• cooljoseph 2 hours ago

    I was having some difficulty figuring out how Hy actually is translated to Python (and wasn't even sure if it was compiled or interpreted). Eventually I found on Wikipedia the following: > Hy is a dialect of the Lisp programming language designed to interact with Python by translating s-expressions into Python's abstract syntax tree (AST).

    Also, looking at the code on Github suggests this compiler is written in Python (see https://github.com/hylang/hy/blob/master/hy/compiler.py).

    I kind of wish this was made more clear on the main website. Perhaps, instead of introducing Hy as "a Lisp dialect that's embedded in Python", introduce it as "a Lisp dialect that compiles to Python's AST". The words "embedded in Python" don't make it very clear just how it's embedded into Python. The various ways you can embed a Lisp look very different and have very different tradeoffs.

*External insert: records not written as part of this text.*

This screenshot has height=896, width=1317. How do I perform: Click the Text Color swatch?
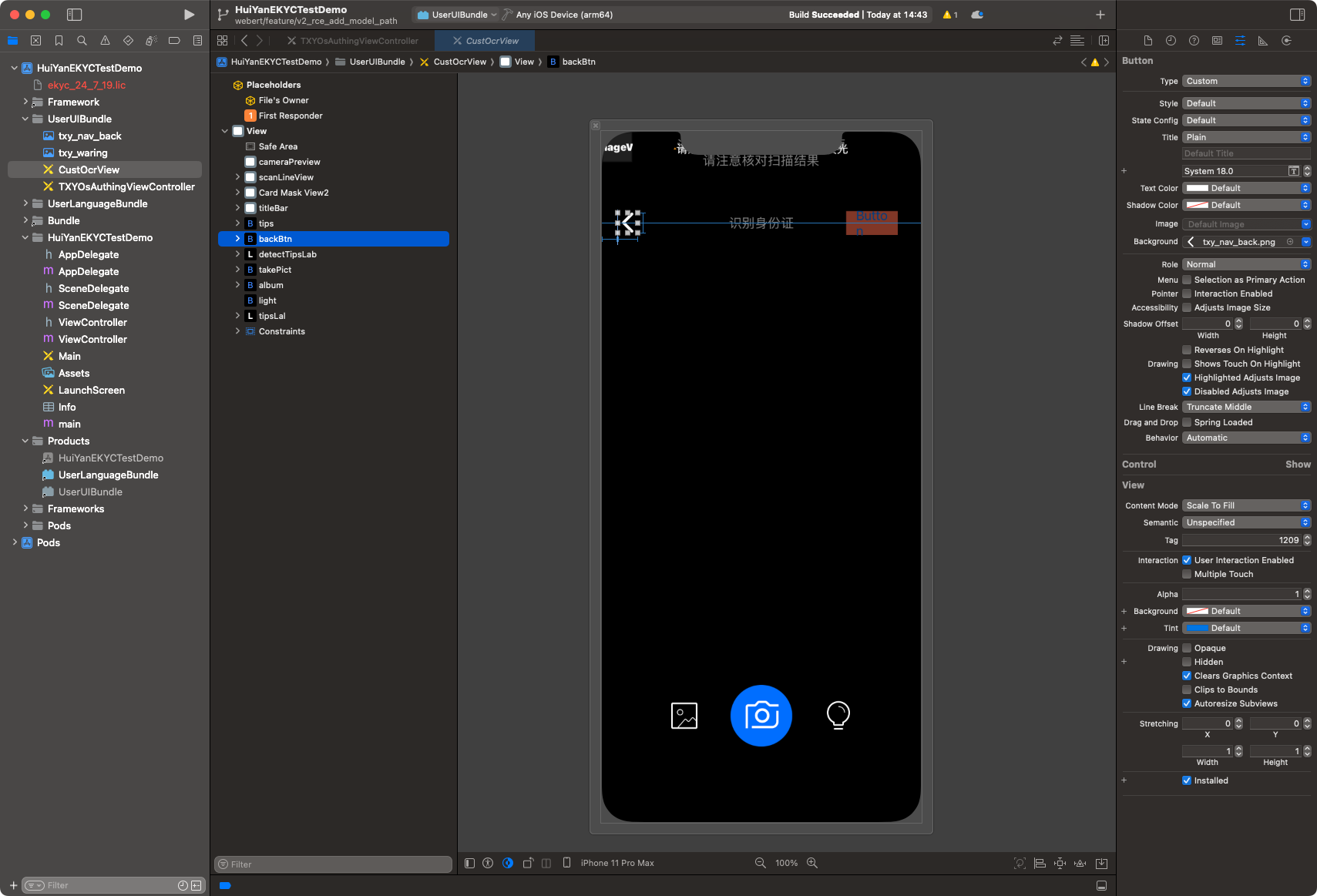pyautogui.click(x=1197, y=188)
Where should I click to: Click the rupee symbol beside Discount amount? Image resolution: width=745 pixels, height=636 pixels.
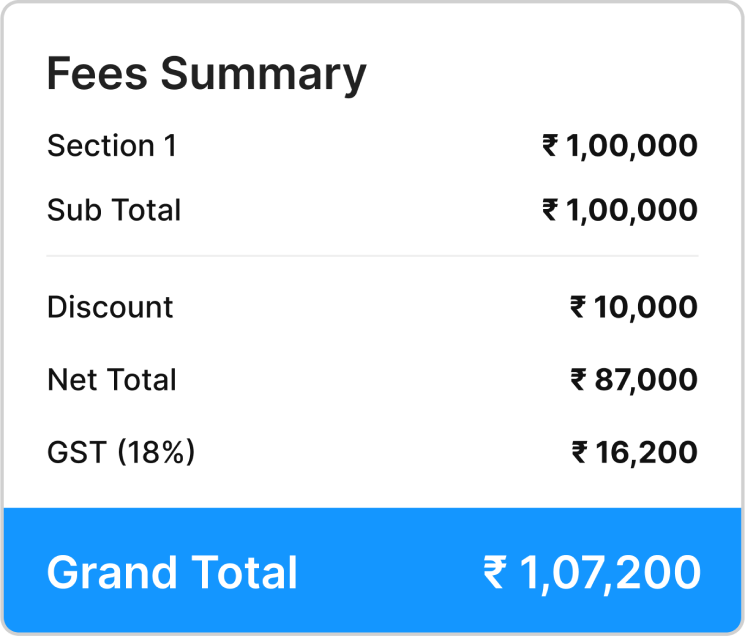click(578, 307)
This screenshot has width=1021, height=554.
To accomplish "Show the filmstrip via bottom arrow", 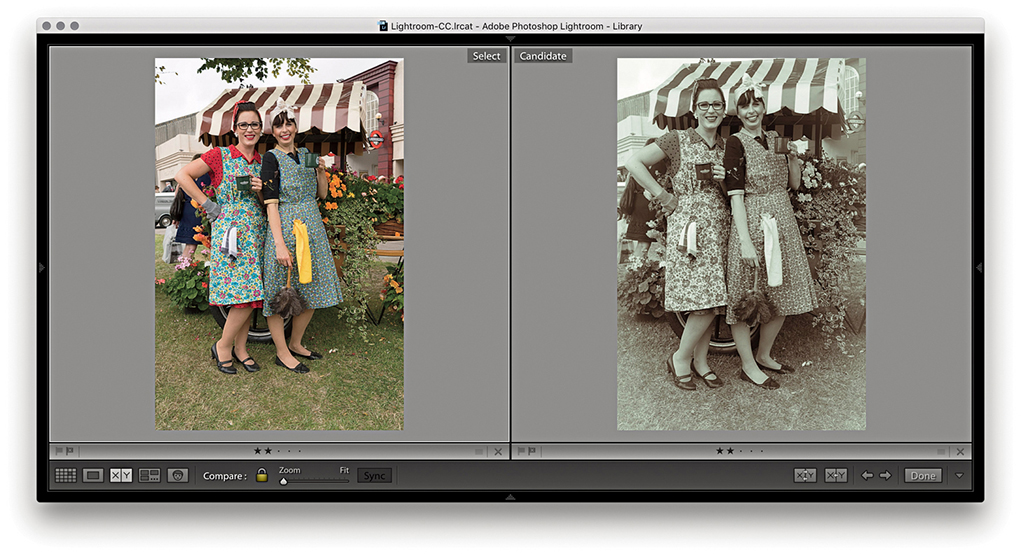I will (510, 496).
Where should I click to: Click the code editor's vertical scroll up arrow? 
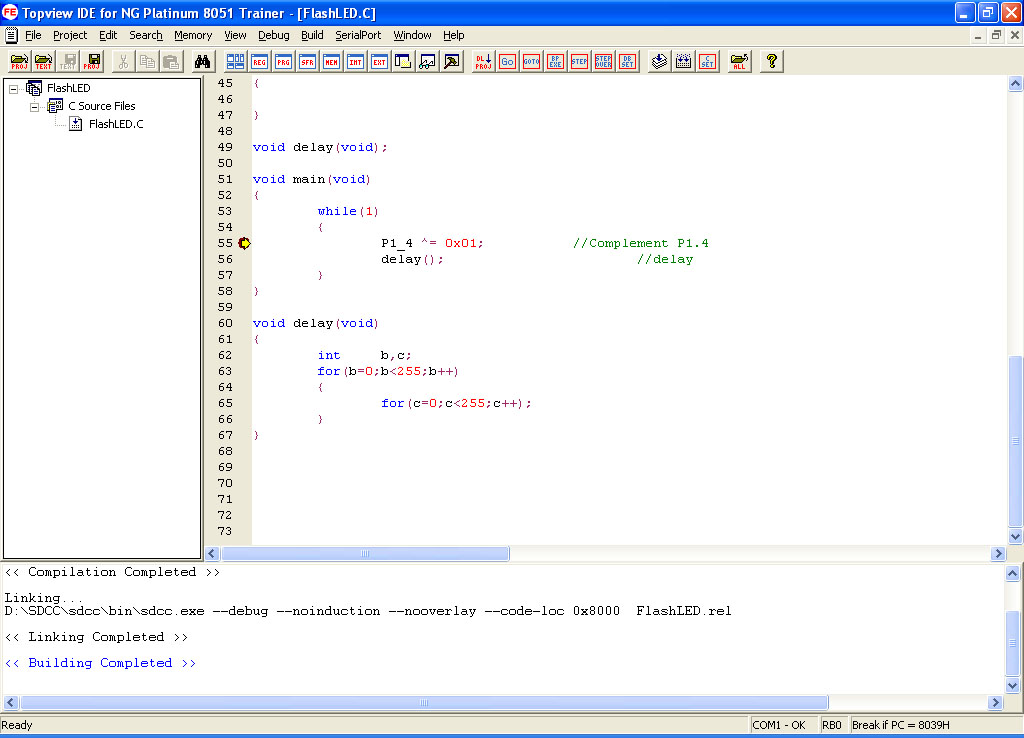(x=1015, y=85)
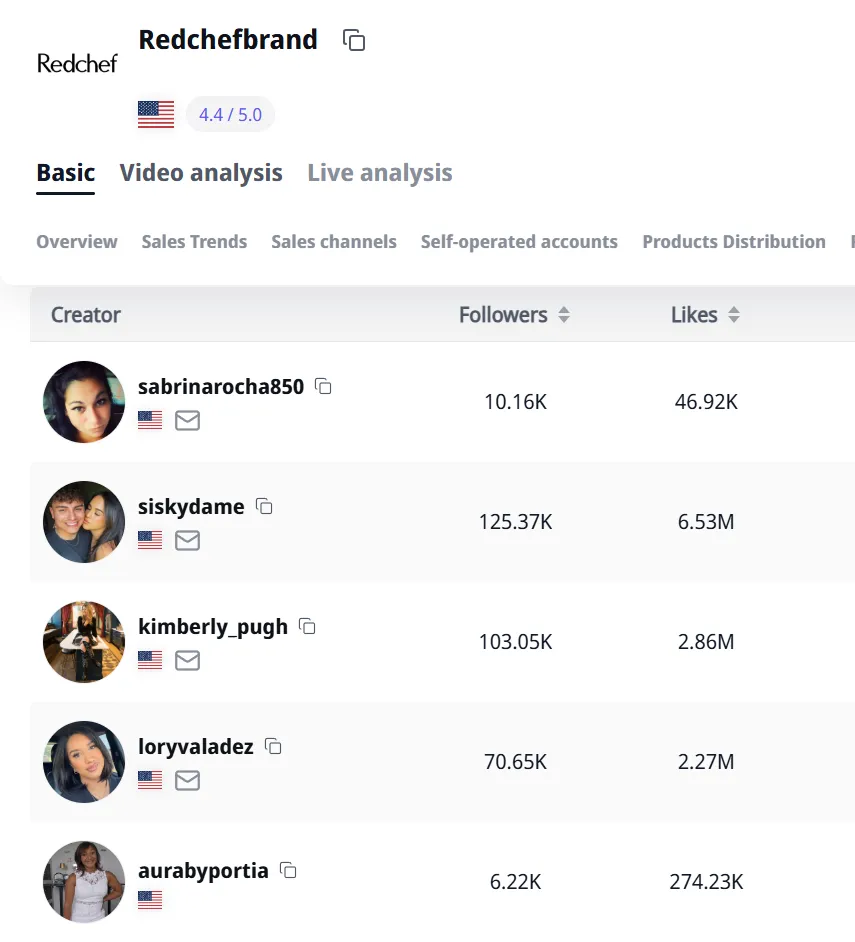This screenshot has width=855, height=942.
Task: Click email icon for siskydame
Action: 187,540
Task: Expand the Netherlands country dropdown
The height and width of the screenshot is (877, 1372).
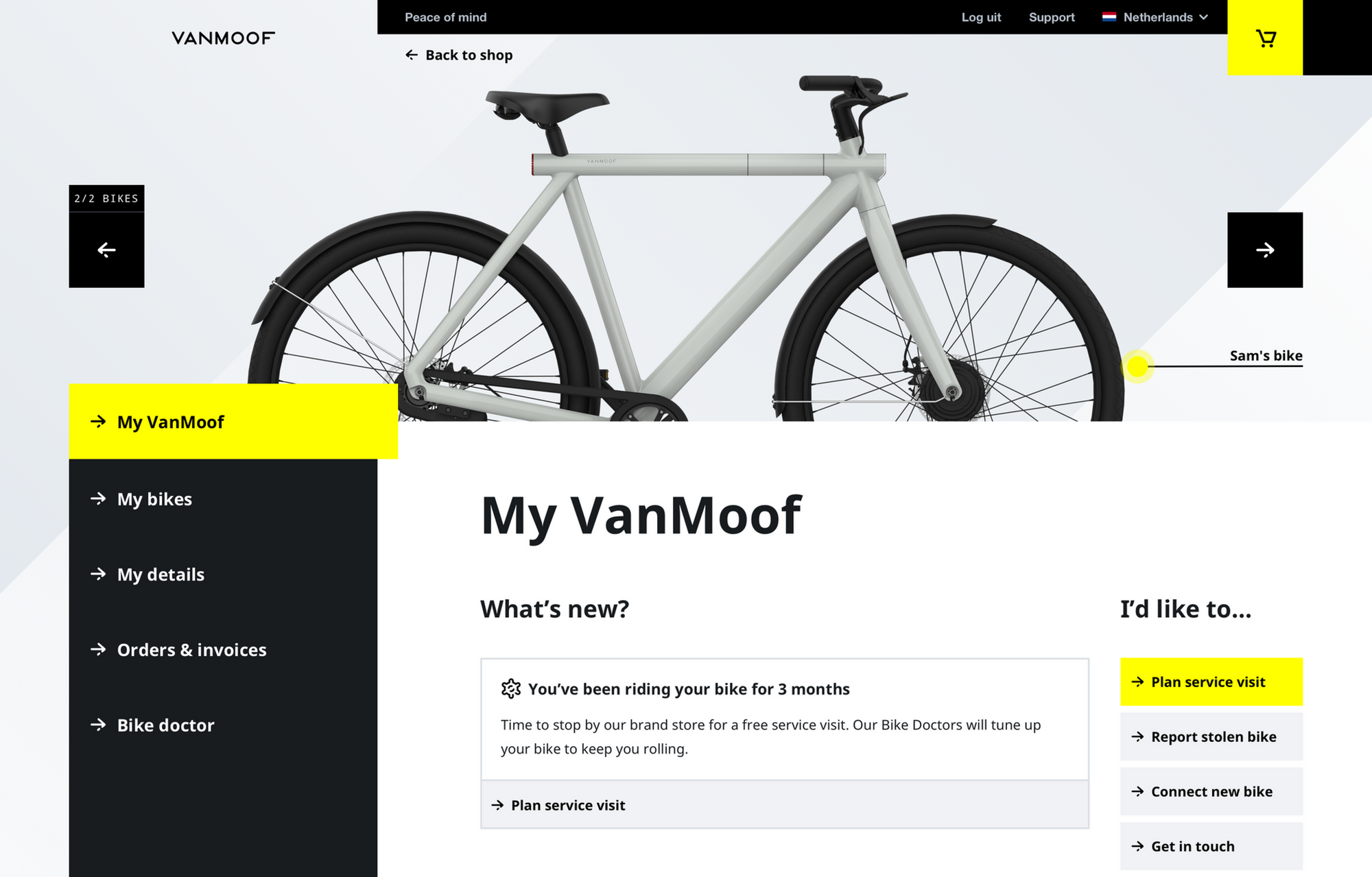Action: click(x=1203, y=17)
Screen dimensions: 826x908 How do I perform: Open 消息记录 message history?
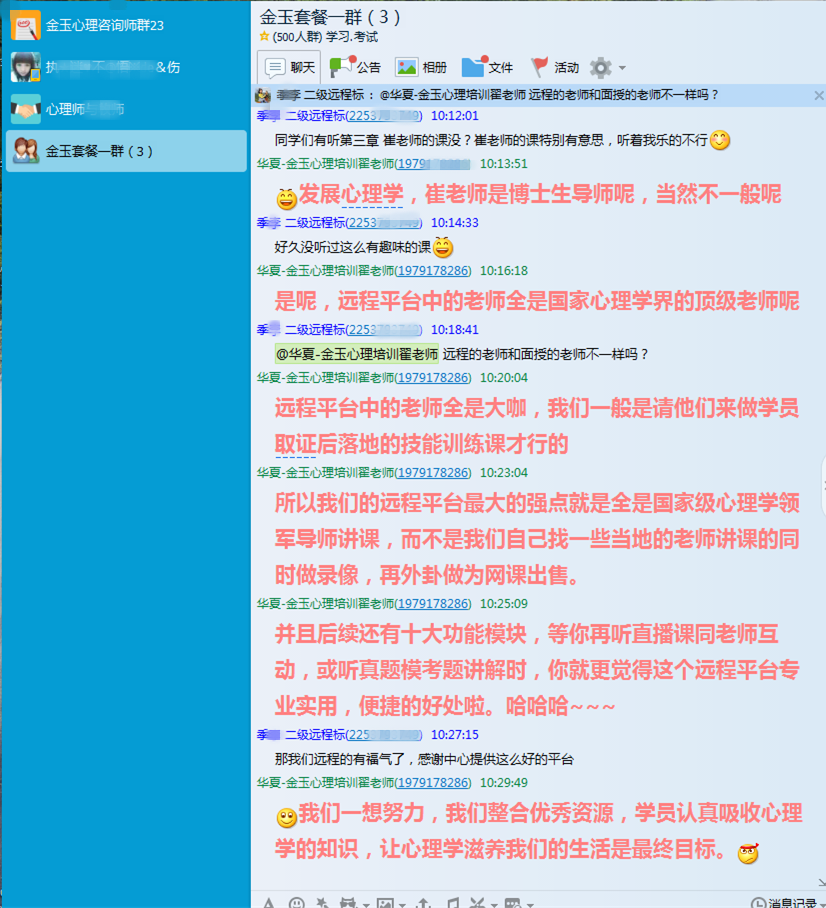coord(786,902)
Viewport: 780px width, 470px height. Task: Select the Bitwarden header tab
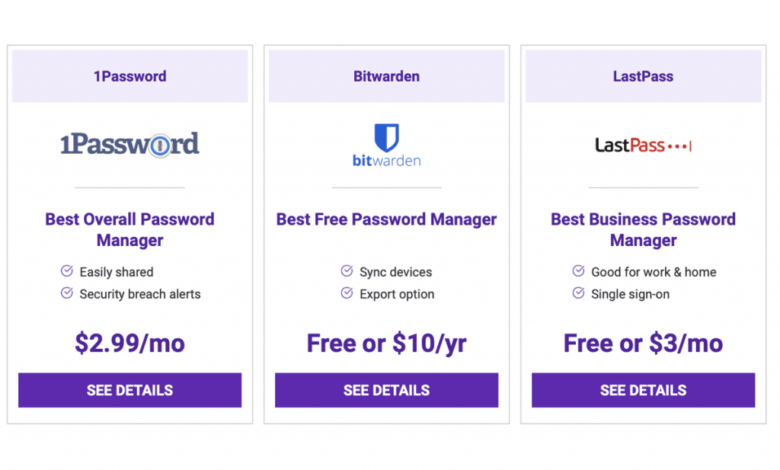pos(387,76)
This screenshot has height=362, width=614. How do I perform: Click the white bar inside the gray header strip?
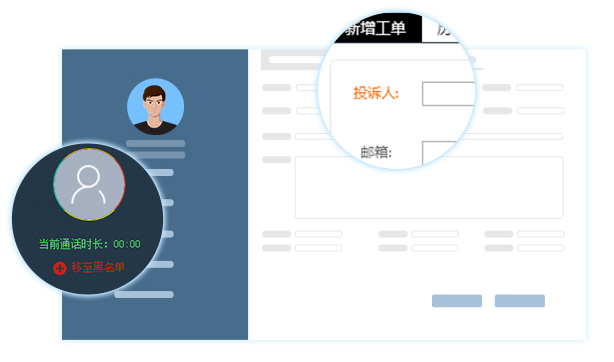298,60
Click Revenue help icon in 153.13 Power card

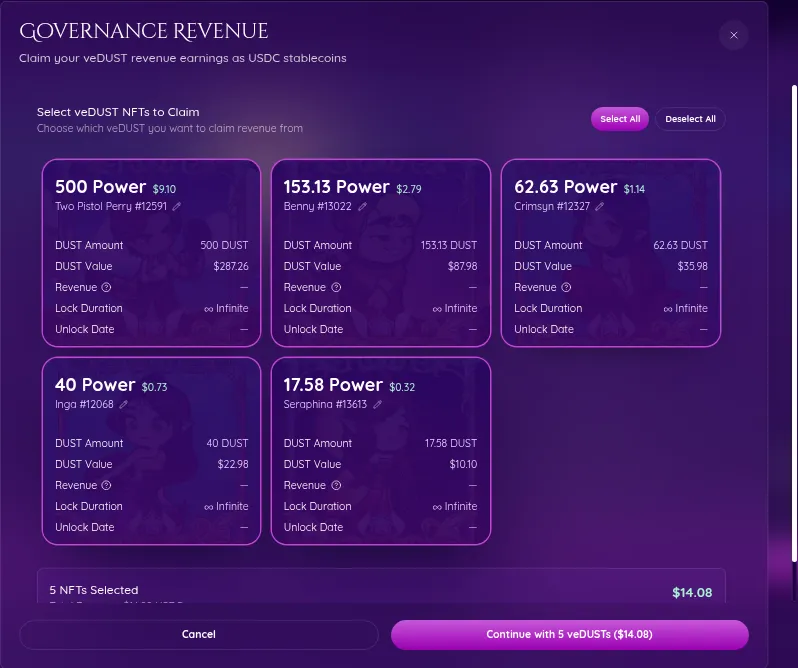tap(334, 287)
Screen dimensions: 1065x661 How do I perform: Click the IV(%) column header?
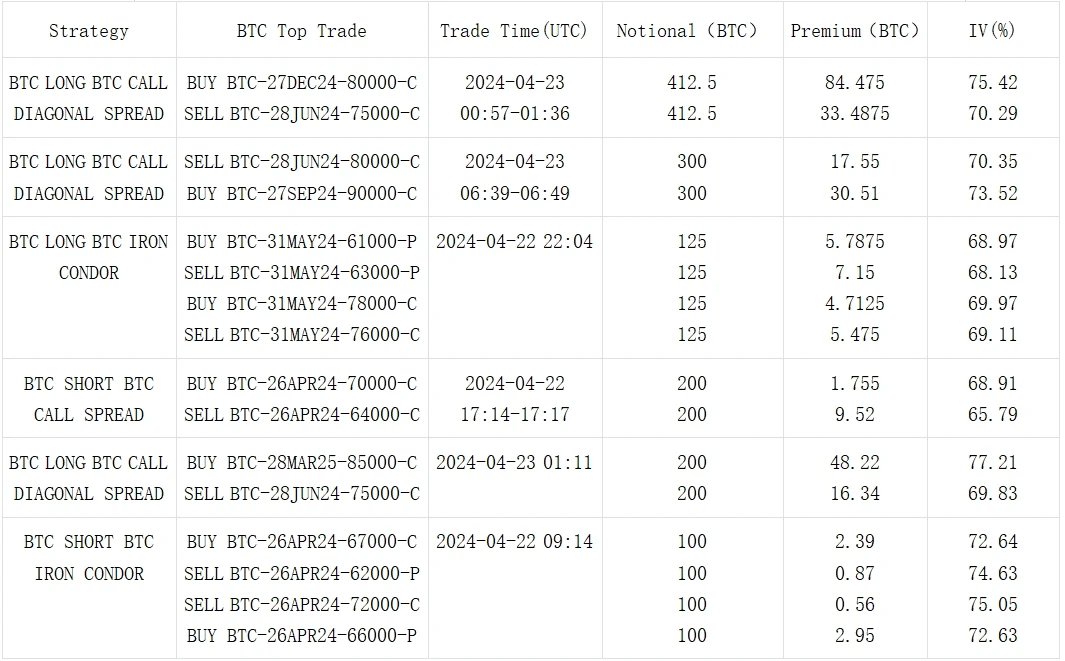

    For example, off the top of my head, I could "embed" a Lisp by writing an interpreter (in C if I care about performance) and letting it be called from Python, perhaps passing in a Python list instead of a string to make it more "native". Or I could "embed" a Lisp by compiling to Python bytecode. Or I could "embed" a Lisp by translating it directly to Python source code. Etc.

    Regardless, interesting project!

    • wodenokoto 26 minutes ago

      From the readme / github page:

      > Hy is a Lisp dialect that's embedded in Python. Since Hy transforms its Lisp code into Python abstract syntax tree (AST) objects, you have the whole beautiful world of Python at your fingertips, in Lisp form.

      • Kodiologist an hour ago

        > this compiler is written in Python

        Yes, that's right. Hy is not self-hosted.

        > The various ways you can embed a Lisp look very different and have very different tradeoffs.

        Hy itself provides options. Typically the process is that the Hy source code becomes Python AST objects, which Python then complies and executes, but you can also translate the Python AST objects into Python source text. Or you can use Python from Hy or vice versa: https://hylang.org/hy/doc/v1.0.0/interop

        • rcarmo an hour ago

          The "embed" part stems from the fact that you can mix Python and Hy in a project with bi-directional calling. Works great, because it is all Python byte code in the end.

          • PuercoPop an hour ago

            The original hy annoucement makes it clear that they embed a Lisp by compiling with Python bytecode. You can see it in the following video about the 16:25 mark

            https://m.youtube.com/watch?v=1vui-LupKJI

          • vintagedave 5 minutes ago

            I loved the HYPE POST.[0] I work with corporate software. It is absolutely brilliant.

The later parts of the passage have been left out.